La confianza sin conocimiento: un fenómeno bien documentado
No es solo una impresión. Estudios han demostrado que los hombres tienden a sobreestimar sus conocimientos y capacidades, mientras que las mujeres, incluso cuando tienen un mayor nivel de preparación, tienden a subestimarse. Un estudio publicado en la revista Science mostró que, en entornos académicos, los hombres participan más en discusiones, incluso cuando no están seguros de sus respuestas, mientras que las mujeres tienden a hablar menos, a menos que estén completamente seguras de su conocimiento.

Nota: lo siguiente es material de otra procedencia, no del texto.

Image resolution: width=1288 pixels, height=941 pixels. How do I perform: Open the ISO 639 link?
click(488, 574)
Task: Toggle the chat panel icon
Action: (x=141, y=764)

Además, un informe de la Universidad de Princeton reveló que los hombres interrumpen a las mujeres en las conversaciones con más frecuencia que a otros hombres (manterrupting). En espacios profesionales y académicos, esto refuerza la idea en el colectivo de que la voz masculina tiene más peso, incluso cuando lo que se dice carece de sustento.
El doble estándar de la credibilidad
Como mujeres, cada vez que se nos da espacio para opinar, ya sea en debates, conversatorios o incluso en simples conversaciones con nuestros pares, nos aseguramos de estar preparadas, de tener argumentos sólidos, de no hablar sin conocimiento. Se nos exige. Un error y de inmediato somos desacreditadas. En cambio, a los hombres se les da el espacio para decir lo que sea, aunque estén equivocados, aunque perpetúen discursos de odio, aunque minimicen problemas reales.
Este doble estándar también se refleja en el ámbito laboral. Un estudio de Harvard Business Review encontró que, en reuniones de trabajo, cuando una mujer sugiere una idea, es más probable que sea ignorada o atribuida a un hombre. El mismo informe destaca que las mujeres deben demostrar su competencia constantemente, mientras que a los hombres se les presume capaces por defecto.
En muchas facultades, aún se observa cómo las voces femeninas son minimizadas o desacreditadas con mayor facilidad. En reuniones académicas, en salas de clases y en discusiones públicas, se espera que las mujeres prueben su capacidad antes de ser tomadas en serio. Mientras tanto, los hombres pueden opinar sin la misma exigencia de respaldo, lo que refuerza la percepción de que su voz es incuestionable.
Los espacios educativos deberían ser los primeros en corregir estas desigualdades. Sin embargo, nuestra universidad, en lugar de abordar el problema, lo sigue perpetuando al dar cabida a discursos que refuerzan la violencia de género. Un claro ejemplo de esto son ciertos posts, llenos de sexismo, que han sido publicados en el contexto del 8M por nuestros propios representantes.
Ahora, además, nos dicen cómo ser feministas
No solo se sienten con derecho a hablar con autoridad sobre temas que desconocen, sino que ahora también creen tener la libertad de decirnos cómo ser feministas. Nos dicen qué luchas son “válidas”, cómo deberíamos manifestarnos y hasta qué emociones podemos expresar.
Cuando hablamos de desigualdad, nos dicen que “exageramos”. Cuando señalamos un problema, nos piden que lo expliquemos con calma, sin enojo, para no parecer “agresivas”. Cuando exigimos derechos, nos acusan de “victimizarnos”.
Es hora de dejar de tolerar esta arrogancia disfrazada de opinión. Las mujeres no debemos seguir justificando nuestra presencia, nuestra voz o nuestro derecho a señalar las desigualdades que vivimos todos los días. No debemos esperar a que nos den permiso para hablar ni aceptar que se nos exija el doble para ser escuchadas la mitad del tiempo.
A los hombres, les corresponde reflexionar sobre el papel que juegan en la perpetuación de estas dinámicas. No se trata solo de “dejarnos hablar”, sino de cuestionar sus propios privilegios, de dejar de defender con tanta vehemencia lo indefendible y de entender que el patriarcado también los afecta a ellos, limitando su capacidad de expresar emociones, imponiéndoles roles rígidos y haciéndoles creer que su valor radica en su dominio sobre los demás.
El cambio no vendrá de la nada. Vendrá cuando dejemos de dar espacio a la desinformación, al menosprecio y al machismo disfrazado de opinión. Que la audacia, esta vez, sea nuestra.